​Analyse: des banquiers centraux qui cherchent à être de leur temps

La Fed s’est montrée impuissante à stimuler assez l’économie américaine pour ramener l’inflation à la cible de 2%, et ce, même lorsque le taux directeur de la Fed est à zéro et qu’elle fait rouler la planche à billets à plein régime comme aujourd’hui.
Photo: iStock La Fed s’est montrée impuissante à stimuler assez l’économie américaine pour ramener l’inflation à la cible de 2%, et ce, même lorsque le taux directeur de la Fed est à zéro et qu’elle fait rouler la planche à billets à plein régime comme aujourd’hui.

Signe des temps, les banquiers centraux de la planète ne pourront pas se retrouver dans le décor enchanteur de la vallée de Jackson Hole, au Wyoming, cette fois. Entièrement virtuel, leur traditionnel rendez-vous annuel sera quand même l’occasion d’aborder des problèmes bien réels, pour ne pas dire existentiels… cette année encore.

L’an dernier, il était question de l’effet déstabilisateur et destructeur des gouvernements populistes, notamment celui du président américain, Donald Trump, ainsi que du degré de préparation en cas de choc économique mondial. Cette année, il s’agit de faire le bilan des dégâts et de voir ce qu’on peut faire pour aider à arranger les choses.

L’hôte de la fête, le président de la Réserve fédérale américaine (Fed), Jerome Powell, a lancé l’événement en grand, en annonçant, jeudi, un changement important dans la façon de conduire sa politique monétaire dans l’espoir de se redonner un peu plus d’influence sur le cours de la crise économique actuelle et des crises à venir.

Plutôt que de continuer à modifier ses taux d’intérêt de façon à toujours garder l’inflation le plus près possible de sa cible de 2 %, la banque centrale américaine se dit prête désormais à maintenir des conditions monétaires accommodantes après que l’inflation eut atteint sa cible, ou qu’elle l’eut même dépassée, si cela permet de compenser du temps passé sous cette même cible et de manière à ce que ce soit l’inflation moyenne pour une période donnée qui soit de 2 %. On entend également attendre un peu avant de lever le pied de l’accélérateur monétaire même lorsqu’on approchera de ce que l’on estime être le plein-emploi.
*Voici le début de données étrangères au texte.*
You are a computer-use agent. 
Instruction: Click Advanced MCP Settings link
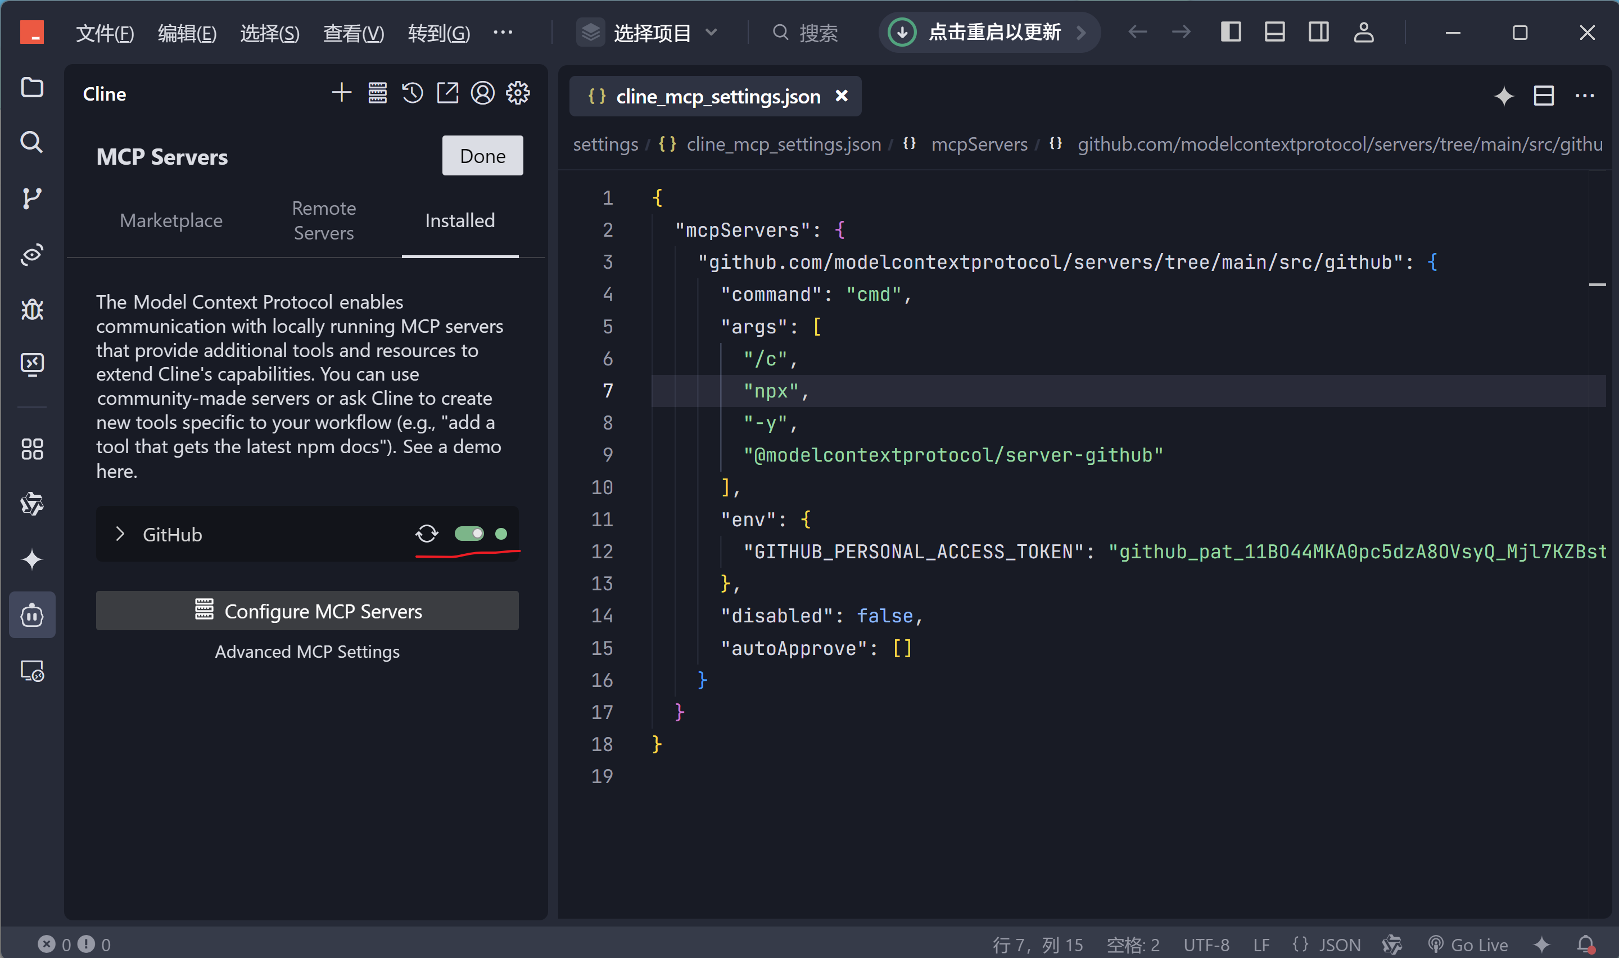pos(307,652)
De façon immédiate et pratique, cela équivaut à une promesse de conditions monétaires ultra-accommodantes pour au moins quelques années encore. Plus fondamentalement, il s’agit d’un aveu d’impuissance — non seulement depuis quelques mois, mais depuis au moins la dernière crise financière, il y a plus de dix ans — à suffisamment stimuler l’activité économique aux États-Unis pour ramener l’inflation à la cible de 2 %, et ce, même lorsque le taux directeur de la Fed est à zéro et qu’elle fait rouler la planche à billets à plein régime comme aujourd’hui.

« L’économie est en constante évolution et la stratégie [de la Fed] pour atteindre ses objectifs doit s’adapter pour relever les nouveaux défis qui se présentent », a déclaré à l’AFP son patron qui a été nommé par Donald Trump, mais qui est tout de suite devenu l’une de ses têtes de Turc préférées.

La Fed n’est pas la seule banque centrale à se demander s’il n’y aurait pas une meilleure façon d’assurer une croissance économique durable et la stabilité financière dans un contexte où l’on craint d’être déjà en train de préparer la prochaine crise économique à force de faibles taux d’intérêt qui incitent à l’endettement ou, pire encore, de se diriger vers un marasme déflationniste à l’instar du Japon depuis 30 ans.

Procédant à un tel réexamen aux cinq ans, la Banque du Canada est l’une d’elles, aux côtés notamment de ses homologues européennes et britannique. On y soupèsera, jusqu’à l’an prochain, non seulement un changement général d’approche, comme aux États-Unis jeudi, mais aussi le recours à de nouveaux outils d’intervention, comme les taux d’intérêt négatifs.

Il faudra aussi admettre que la banque centrale n’est pas toujours la mieux placée pour agir efficacement, a déclaré dans un discours mercredi sa première sous-gouverneure, Carolyn Wilkins, citant le resserrement des règles hypothécaires pour freiner l’endettement des ménages canadiens ainsi que l’aide financière d’urgence et les futurs plans de relance économique des gouvernements en cette période de crise de COVID-19.